Following by this question, I am trying to reproduce the jet simulation from this paper: https://data.mendeley.com/datasets/65m665nt9c/1
However when I tried device-id as round-robin, it worked with examples but it gave me ‘CudaOutOfMemory’ error in jet simulation. When I tried local-rank, it gave me ‘CUDAInvalidDevice’. I basically have no knowledge on gpu computing, can you give some advice on it?
The baseline simulation was run on 96 NVIDIA P100 GPUs. As such, in order to reproduce the simulation data in a reasonable period of time you’ll need a similar level of hardware. What exactly are you running with?
48 K80s (each with two GPUs for a total of 96 ranks) should certainly be enough. As such it is likely that your problem is related to assigning MPI ranks to GPUs. This is something that your system administrator should be able to help you with. (On the PyFR side you want to be using device-id = local-rank.)
Thanks for your great help. I have fixed it now. But the original mesh has been partitioned for 96 parts. Do you know how to assemble it or do you have the unpartitioned mesh for this case?
@fdw@Zhenyang
Hi, Freddie and Zhenyang, I got the same error when I tried to reproduce the naca0021 simulation following this work [1]. (I used its supplemental materials with PyFR1.14.0)
I first converted the Gmsh mesh file into a PyFR mesh file by pyfr import naca0021_p4_7c.msh naca0021_p4_7c.pyfrm
And then start the simulation by pyfr run -b cuda -p naca0021_p4_7c.pyfrm p4_aa_01.ini
Then it produced pyfr.backends.cuda.driver.CUDAOutofMemory.
Since I hardly know the GPU computing, could you give me some suggestions, please?
This may be helpful.
+-----------------------------------------------------------------------------+
| NVIDIA-SMI 470.129.06 Driver Version: 470.129.06 CUDA Version: 11.4 |
|-------------------------------+----------------------+----------------------+
| GPU Name Persistence-M| Bus-Id Disp.A | Volatile Uncorr. ECC |
| Fan Temp Perf Pwr:Usage/Cap| Memory-Usage | GPU-Util Compute M. |
| | | MIG M. |
|===============================+======================+======================|
| 0 Tesla K40c Off | 00000000:03:00.0 Off | 0 |
| 23% 38C P8 19W / 235W | 13MiB / 11441MiB | 0% Default |
| | | N/A |
+-------------------------------+----------------------+----------------------+
| 1 Quadro P5000 Off | 00000000:04:00.0 On | Off |
| 31% 48C P8 9W / 180W | 970MiB / 16277MiB | 1% Default |
| | | N/A |
+-------------------------------+----------------------+----------------------+
+-----------------------------------------------------------------------------+
| Processes: |
| GPU GI CI PID Type Process name GPU Memory |
| ID ID Usage |
|=============================================================================|
| 0 N/A N/A 1246 G /usr/lib/xorg/Xorg 4MiB |
| 0 N/A N/A 2067 G /usr/lib/xorg/Xorg 4MiB |
| 1 N/A N/A 1246 G /usr/lib/xorg/Xorg 39MiB |
| 1 N/A N/A 2067 G /usr/lib/xorg/Xorg 377MiB |
| 1 N/A N/A 2198 G /usr/bin/gnome-shell 199MiB |
| 1 N/A N/A 9978 G ...998703167565289414,131072 152MiB |
| 1 N/A N/A 11559 G ...RendererForSitePerProcess 155MiB |
| 1 N/A N/A 35160 G ...araView/bin/paraview-real 31MiB |
+-----------------------------------------------------------------------------+
[1] Park, J. S., Witherden, F. D., & Vincent, P. E. (2017). High-order implicit large-eddy simulations of flow over a NACA0021 aerofoil. AIAA Journal , 55 (7), 2186-2197.

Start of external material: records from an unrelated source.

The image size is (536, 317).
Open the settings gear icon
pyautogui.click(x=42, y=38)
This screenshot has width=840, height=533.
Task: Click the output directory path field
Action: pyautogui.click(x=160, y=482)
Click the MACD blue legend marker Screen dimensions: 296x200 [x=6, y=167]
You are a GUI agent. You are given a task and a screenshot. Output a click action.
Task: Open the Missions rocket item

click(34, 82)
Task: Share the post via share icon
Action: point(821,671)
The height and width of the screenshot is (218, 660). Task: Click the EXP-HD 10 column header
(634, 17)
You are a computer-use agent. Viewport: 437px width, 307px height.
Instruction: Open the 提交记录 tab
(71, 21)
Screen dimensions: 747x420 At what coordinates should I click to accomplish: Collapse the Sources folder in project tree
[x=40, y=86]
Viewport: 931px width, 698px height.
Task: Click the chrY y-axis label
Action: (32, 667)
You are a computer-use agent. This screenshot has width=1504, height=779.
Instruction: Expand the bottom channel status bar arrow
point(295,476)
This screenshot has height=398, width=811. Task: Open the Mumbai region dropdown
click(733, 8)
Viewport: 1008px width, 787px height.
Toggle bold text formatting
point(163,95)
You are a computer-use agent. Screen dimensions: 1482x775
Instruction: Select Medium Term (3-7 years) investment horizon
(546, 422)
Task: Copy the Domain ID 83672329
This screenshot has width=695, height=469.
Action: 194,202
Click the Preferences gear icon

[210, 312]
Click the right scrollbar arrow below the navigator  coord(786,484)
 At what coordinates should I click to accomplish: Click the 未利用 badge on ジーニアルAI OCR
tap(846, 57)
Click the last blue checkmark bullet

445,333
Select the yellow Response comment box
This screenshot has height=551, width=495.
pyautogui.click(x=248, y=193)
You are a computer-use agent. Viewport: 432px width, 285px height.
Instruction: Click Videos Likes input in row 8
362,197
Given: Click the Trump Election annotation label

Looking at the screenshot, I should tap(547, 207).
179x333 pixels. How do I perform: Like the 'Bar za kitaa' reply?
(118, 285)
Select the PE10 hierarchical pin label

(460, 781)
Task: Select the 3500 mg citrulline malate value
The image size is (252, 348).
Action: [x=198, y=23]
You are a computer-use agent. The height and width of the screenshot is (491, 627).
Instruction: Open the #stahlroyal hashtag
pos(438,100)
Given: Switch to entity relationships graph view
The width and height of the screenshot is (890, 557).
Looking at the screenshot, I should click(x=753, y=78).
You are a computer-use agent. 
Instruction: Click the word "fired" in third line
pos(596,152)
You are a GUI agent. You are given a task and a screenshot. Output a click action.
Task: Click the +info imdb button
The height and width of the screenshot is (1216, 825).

I’m writting this here as it as good a place as any and will hopefully aid people in the future. The NACA deep stall case is somewhat difficult to run for a number of reasons.
In deep stall there are some very large flow features, consequently the span required to not artifical enforce periodicity is very large. For example, for a low pressure turbine blade a span 20% of chord is normally considered to be acceptable in many circumstances. However, in the paper cited it seems that somewhere between 2 and 4 times the chord was needed.
The case has quite high memory requirments. As a result of the previous point, this cause is quite large in terms of total number of degrees of freedom. This is also compounded by the case having large seperated dynamics, and so there is a large region behind the suction surface where the mesh resolution is higher than what might normally be seen in a fully attached flow.
The time period of the dynamic is quite low, and so has to be run for a long time in order to generate meaningful time averages. This is a consequence of the shedding that is occuring this means that a significant amount of computational resouces are needed if a full run is to be attempted. As either case needs to be run for a long time or strong scaled out to a large number of partitions.
The mesh is not the best quality. This is not to do a disservice to Jin Seok, making meshes for high order methods is challenging and this is a very challenging case, however the mesh quality could potentially be improved and this is a contributing factor to the difficult startup proceedure.
Opinion part:
All in all this is a very challenging case to run and unless you really want to run this case to explore some aspect of the physics that lack understanding I would recommend other cases. If you just want to run a CFD case, I would recommend the SD7003 case at a shallow angle of attack and a Reynold number O(10^5).
This being said, I know that there are some people/organisations out there that use this case as a proof of scaling and this a good candidate. Although, some of the setup requirments make it less than ideal. A worthy alterantive might be the T106 low pressure turbine. There is lots of data out there on it, it is a very standard LES test case, and is much more straightforward to get working.